Il primo ad intervenire è stato il Vicesindaco, Fundarò, che ha letto in alua l’emendamento . Alla lettura dell’ultimo comma si è scatenata una polemica, prima Cammarata G., poi Daidone (che ha preso la paternità di questa proposta di emendamento da parte dell’ufficio tecnico) e Parisi, hanno richiesto un chiarimento, cioé a quale regolamento si fa riferimento, a quello commerciale o urbanistico; il vicesindaco ha spiegato che era evidente che si facesse riferimento a quello commerciale, ma la comunicazione tra quest’ultimo e i consiglieri è sembrata non funzionare, infatti sia Daidone che Parisi hanno accusato Fundarò di essere troppo nervoso.
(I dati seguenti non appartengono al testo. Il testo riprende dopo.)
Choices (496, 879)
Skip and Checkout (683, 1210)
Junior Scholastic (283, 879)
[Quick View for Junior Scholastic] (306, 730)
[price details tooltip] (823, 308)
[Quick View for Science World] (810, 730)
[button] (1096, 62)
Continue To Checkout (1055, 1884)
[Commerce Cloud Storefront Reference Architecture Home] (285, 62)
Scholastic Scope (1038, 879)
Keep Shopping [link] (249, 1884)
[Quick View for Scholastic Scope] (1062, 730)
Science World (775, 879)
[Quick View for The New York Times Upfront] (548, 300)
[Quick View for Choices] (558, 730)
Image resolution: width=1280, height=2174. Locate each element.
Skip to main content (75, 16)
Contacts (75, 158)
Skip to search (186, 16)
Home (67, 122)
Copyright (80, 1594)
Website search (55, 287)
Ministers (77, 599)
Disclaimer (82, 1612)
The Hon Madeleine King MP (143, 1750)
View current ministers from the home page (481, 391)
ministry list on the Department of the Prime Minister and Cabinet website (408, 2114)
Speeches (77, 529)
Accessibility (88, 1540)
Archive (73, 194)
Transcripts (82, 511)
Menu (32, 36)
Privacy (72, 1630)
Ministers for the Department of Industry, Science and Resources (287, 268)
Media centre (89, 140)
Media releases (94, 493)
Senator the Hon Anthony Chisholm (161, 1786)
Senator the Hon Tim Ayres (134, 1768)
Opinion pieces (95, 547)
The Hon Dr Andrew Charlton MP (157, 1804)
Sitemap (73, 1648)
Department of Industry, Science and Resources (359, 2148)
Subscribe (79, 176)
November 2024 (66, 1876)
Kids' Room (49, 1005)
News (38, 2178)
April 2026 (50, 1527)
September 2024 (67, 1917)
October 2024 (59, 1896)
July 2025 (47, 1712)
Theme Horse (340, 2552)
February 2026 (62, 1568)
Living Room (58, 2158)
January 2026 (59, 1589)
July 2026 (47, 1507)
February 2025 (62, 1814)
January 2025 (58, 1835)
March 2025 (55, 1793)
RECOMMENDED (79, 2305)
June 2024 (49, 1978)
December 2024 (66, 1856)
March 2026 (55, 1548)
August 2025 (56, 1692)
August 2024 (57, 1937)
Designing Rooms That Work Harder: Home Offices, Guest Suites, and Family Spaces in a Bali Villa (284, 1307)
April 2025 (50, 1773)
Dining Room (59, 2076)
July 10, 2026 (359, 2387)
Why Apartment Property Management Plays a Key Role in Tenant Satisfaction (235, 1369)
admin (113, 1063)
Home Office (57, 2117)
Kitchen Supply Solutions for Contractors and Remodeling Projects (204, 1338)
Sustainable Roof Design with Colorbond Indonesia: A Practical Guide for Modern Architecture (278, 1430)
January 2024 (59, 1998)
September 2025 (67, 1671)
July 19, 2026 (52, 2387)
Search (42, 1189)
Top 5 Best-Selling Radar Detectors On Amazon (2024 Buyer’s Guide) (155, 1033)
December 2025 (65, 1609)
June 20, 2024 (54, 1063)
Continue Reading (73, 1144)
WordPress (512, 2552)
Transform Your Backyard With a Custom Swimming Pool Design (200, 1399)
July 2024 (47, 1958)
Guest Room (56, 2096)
A mettere un po’ di ordine e rasserenare gli animi è stato l’intervento del Sindaco Scala, che ha ribadito come si stesse parlando di regolamento commerciale. Sia Daidone che Parisi hanno voluto rinadire che la loro richiesta di chiarimenti era dovuta e giusta. Cammarata è stato meno critico nei confronti di Fundarò, anche se ha sottolineato che per votare bisogna aver chiaro ciò che si sta votando e che quindi era dovere di Fundarò spiegare e chiarire. Fundarò ha risposto subito che lui ha solo letto l’emendamento e non ha dato interpretazioni, quindi le accuse di essere nervoso sono del tutto fuor di luogo, lui ha voluto solo sottolineare che si capiva da come era scritto l’emendamento che si stesse parlando di regolamento commerciale.

Alla fine tutti si sono trovati d’accordo, con qualche precisazione, come quella di Parisi che ha giudicato poco lo spazio dato in gestione ( massimo 50 metri quadri), ma subito gli ha risposto il Sindaco Scala, che reputa il limite giusto, visto che in ville e simili, sarebbe assurdo permettere strutture enormi, perché alla fine queste attività hanno solo il ruolo di dare un servizio ai cittadini e rendere più attraente per i turisti i luoghi in cui saranno insediati.

Particolarità di questa riunione del consiglio comunale è stata la partecipazione attivissima del Sindaco Scala e il fatto che le opposizioni sono andate via facendo venir meno il numero legale.